# What you should do
Below this line are records; write out exactly the lines from the one containing "Where should I" through the one containing "You are a GUI", with the pictures left out.

# Records for this task
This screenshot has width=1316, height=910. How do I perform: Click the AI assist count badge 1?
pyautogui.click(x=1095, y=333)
* * *
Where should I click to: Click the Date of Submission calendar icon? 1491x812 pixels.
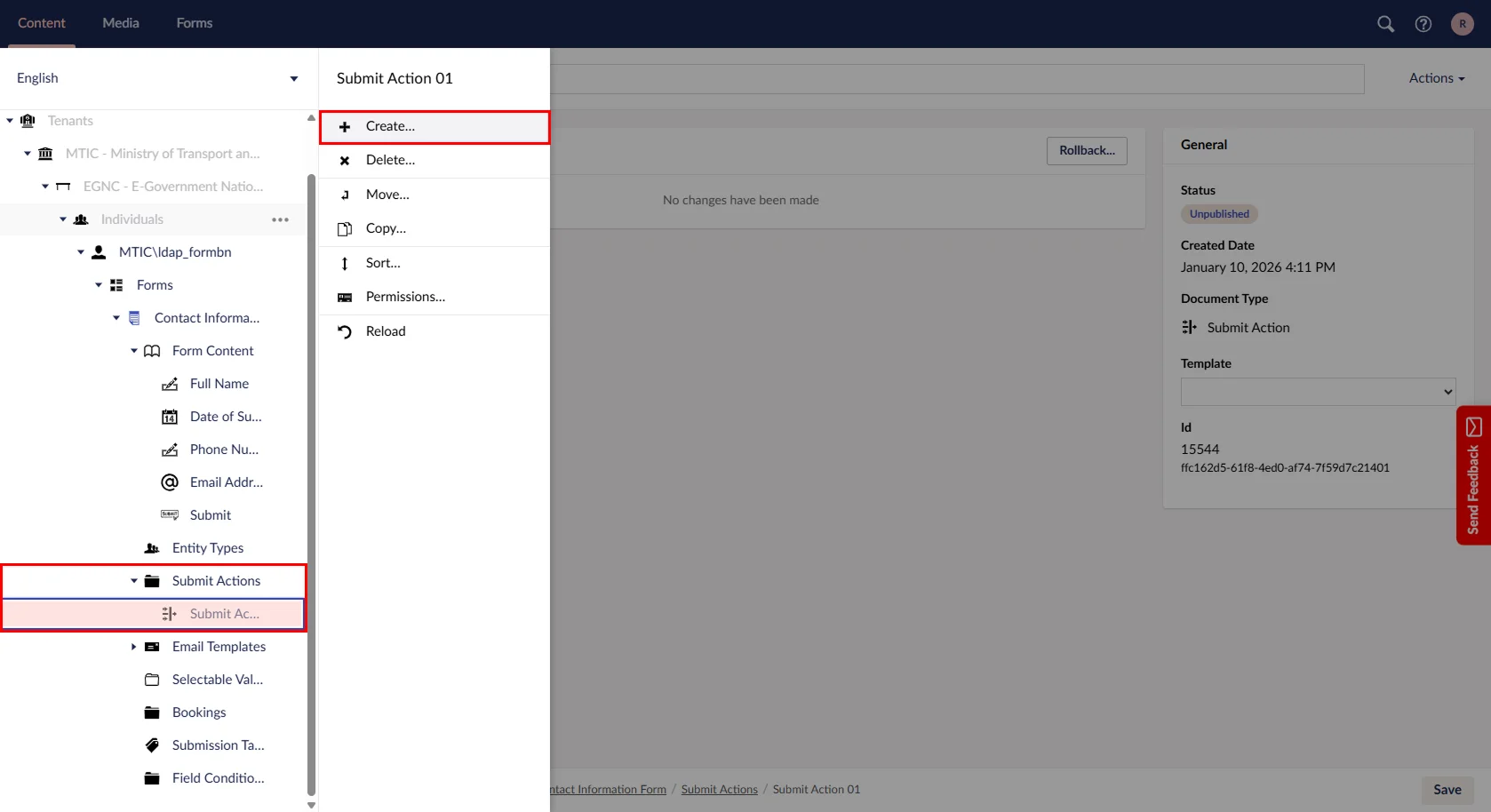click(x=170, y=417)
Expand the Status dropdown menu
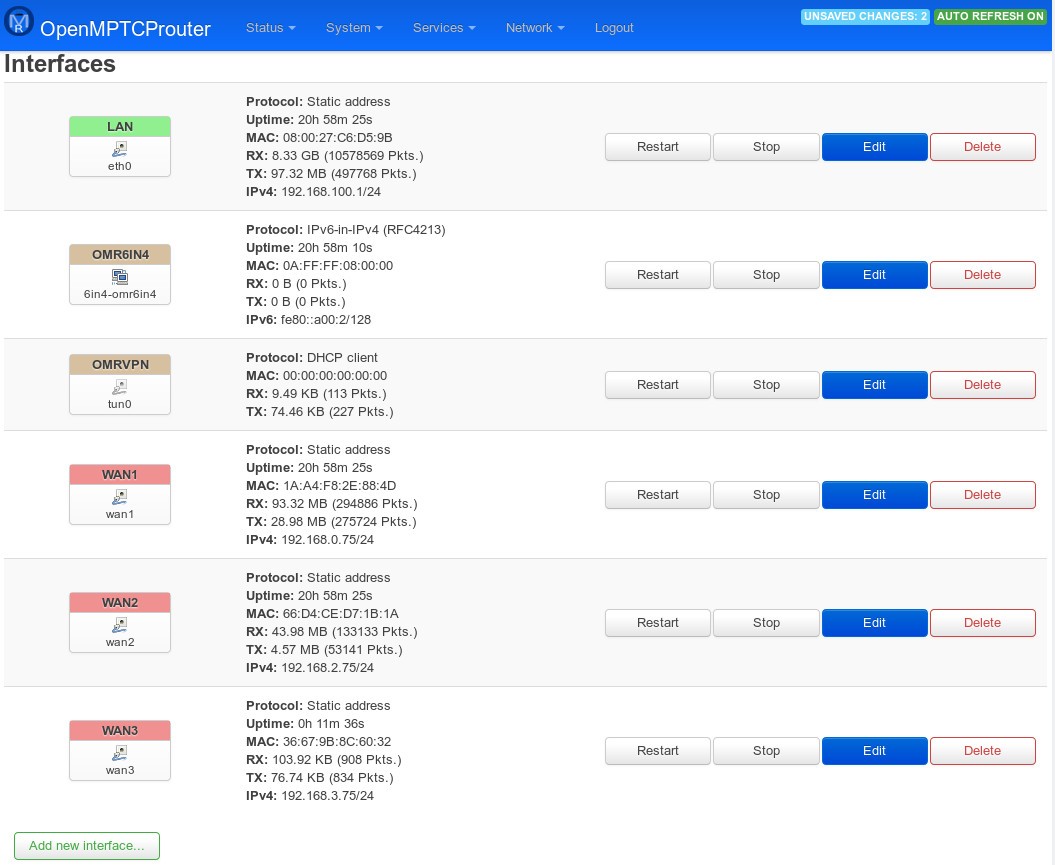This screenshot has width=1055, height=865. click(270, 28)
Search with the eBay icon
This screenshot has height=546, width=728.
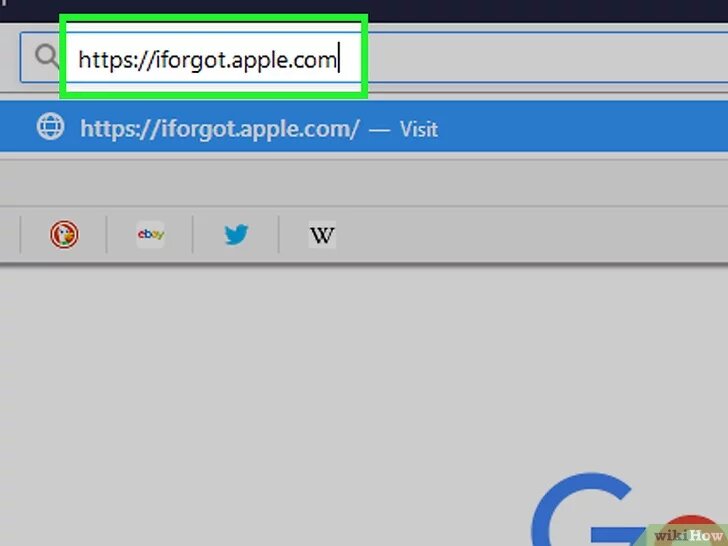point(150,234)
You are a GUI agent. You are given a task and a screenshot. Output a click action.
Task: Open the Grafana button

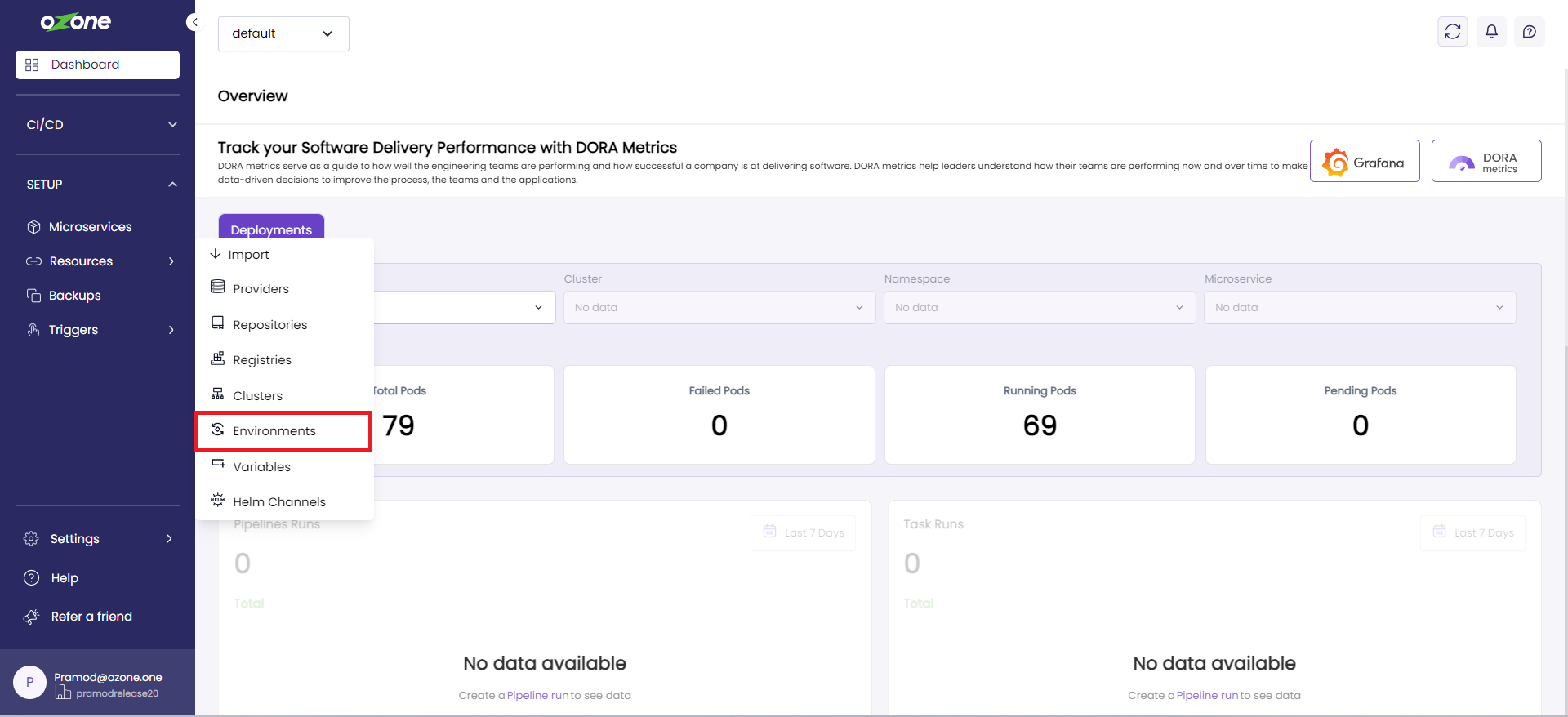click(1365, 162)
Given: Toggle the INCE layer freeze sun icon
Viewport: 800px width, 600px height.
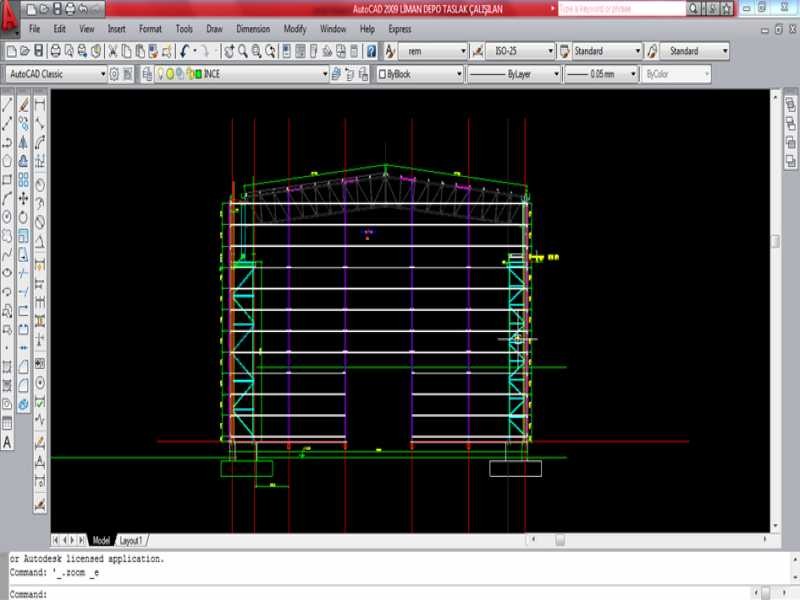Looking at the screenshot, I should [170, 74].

# Written response
Where should I click to: Click the Date of Submission calendar icon? 1491x812 pixels.
click(x=170, y=417)
Expand the Status dropdown menu
This screenshot has width=1055, height=865. click(270, 28)
Search with the eBay icon
This screenshot has height=546, width=728.
point(150,234)
You are a GUI agent. You are given a task and a screenshot. Output a click action.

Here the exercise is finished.